_INPUT ROWS_
------------------------------------------------------------
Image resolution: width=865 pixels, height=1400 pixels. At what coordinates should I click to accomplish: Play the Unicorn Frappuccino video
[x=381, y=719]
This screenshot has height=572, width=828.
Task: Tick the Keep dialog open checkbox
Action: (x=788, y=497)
------------------------------------------------------------
Revise the listing above, replacing "video" with "clip" and leaving everything else unchanged.

_TASK SOLUTION_
Image resolution: width=865 pixels, height=1400 pixels. At what coordinates should I click to accomplish: Play the Unicorn Frappuccino clip
[x=381, y=719]
This screenshot has height=572, width=828.
Task: Tick the Keep dialog open checkbox
Action: (x=788, y=497)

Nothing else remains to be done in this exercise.